I think you’re all wrong
Tracking a canoe is just like lining a canoe, but you’re goin’ upstream instead of downstream.



-rs

Tracking

– Last Updated: Mar-15-08 9:54 AM EST –

The ability of a hull to stay course, or track, is best described numerically by block co-efficiency. Take the waterline length by the waterline width by the maximum depth in the water. That is the block.

The less of the block the hull fills, the better it tracks. In shorthand, as depth in the water for solos and tandems seems to always be about the same, length to width ratio is an easier computation that arrives at about the same result.

Designers often skeg or drop the stern, which we call differential rocker, to improve tracking. Differential rocker compensates for poor technique ; paddlers often carry the blade behind the body into a sweep. A skegged stern counters that sweeping force.

Skegging the stern also compensates for some of the design constraints of rubber boats. To be portable, they need be small, and as length decreases they need to be pretty wide for entry level paddlers to stay dry. Short wide hulls don't track well, so we see extreme stern treatments to keep the things on course.

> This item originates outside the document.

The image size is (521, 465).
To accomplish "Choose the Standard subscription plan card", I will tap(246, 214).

Of course, those extreme skegs increase wetted surface and thereby drag, and they resist turning when desired, but at least the things stay on course, kinda.

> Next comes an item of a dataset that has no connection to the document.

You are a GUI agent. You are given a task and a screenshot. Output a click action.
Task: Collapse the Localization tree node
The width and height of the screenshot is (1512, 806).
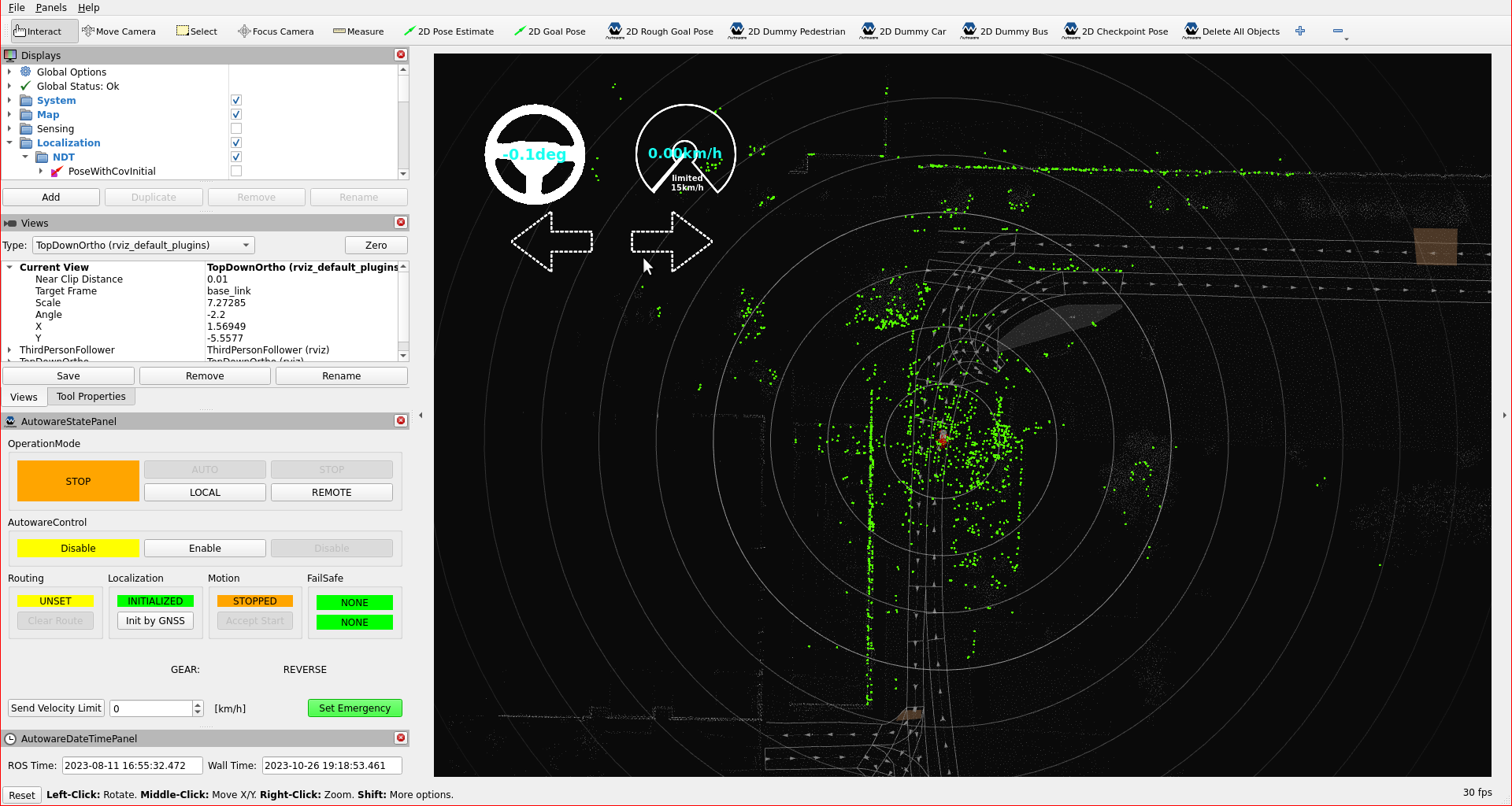pos(9,143)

Consider how those built in rudder shapes affect block co-efficient. There are references beyond Winter's "Shape of the Canoe" but that does fine as a starting point. The numbers never lie when we get the correct measurements. [For example, waterline rather than overall length.] As a group we need to get beyond myth in hull shape.

Yeah…what he said.

You have it right
Although some kayaks will track differently with different weights in them, tracking is tracking and has nothing to do with the paddlers skill.

CE wilson
Good luck in getting sea kayakers as a whole “beyond myth”… Nice post and well said.

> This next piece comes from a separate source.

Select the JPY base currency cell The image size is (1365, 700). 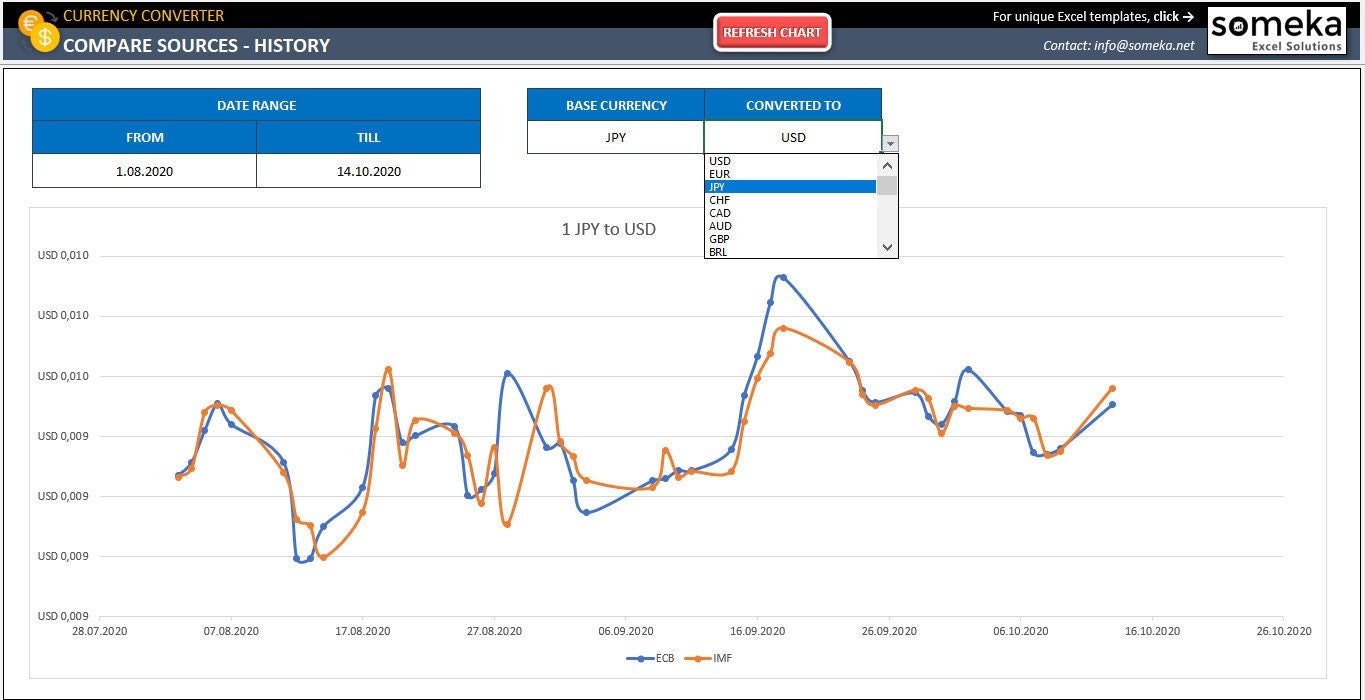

I find few people in this sport even want to understand factual information. It, in fact, can ruin their fun as it usually challenges long held beliefs that are incorrect. It’s hard to let go of heavily invested-in dogma.

believe or experience?
Reality can be experienced differently and is a bit more complicated. I have paddled canoes that were not easy to keep on course and were not easy to maneuver too. Also I know maneuverable canoes that can be kept on course quite well. If only I knew why, I would start to design canoes myself :slight_smile:

rocker
is real important–the more rocker a boat has the easier to turn but the less well to track

Dogma,myth and rumor?
Yes it is hard to get people to give up their paddling myths. During a race I was passed by a J-boat surfing his own wake. According to Winters this phenomonem is just a percieved surfing cuased by wave interval etc… I saw this guy who was hanging my wake jump up in the shallows and started passing me and another Comp-Cruiser. Maybe it is perception but if it lets me win I am going with it…


That actually
would be a great exercise for many. To actually design boats based on their assumptions and test the results objectively. I think a few people would be stunned at the results.



On the tracking subject, it’s been well addressed here already, but “directional stability” would be a design term synonimous with what folk refer to as “tracking ability”.



Boats that have excellent directional stability can become difficult to correct once directed off course. Like everything about boat design, it’s a balance of attributes.

Rudders & Skegs & Tracking
Some kayaks are designed for use with a rudder or skeg. These appendages if integrated as part of the design can allow a kayak to track extremely well and also be very maneuverable by controlling the amount of skeg or angle of rudder.



I’m a big fan of kayaks designed with the use of skegs or rudders because one of their benefits is that they eliminate the compromise of tracking vs. maneuverability.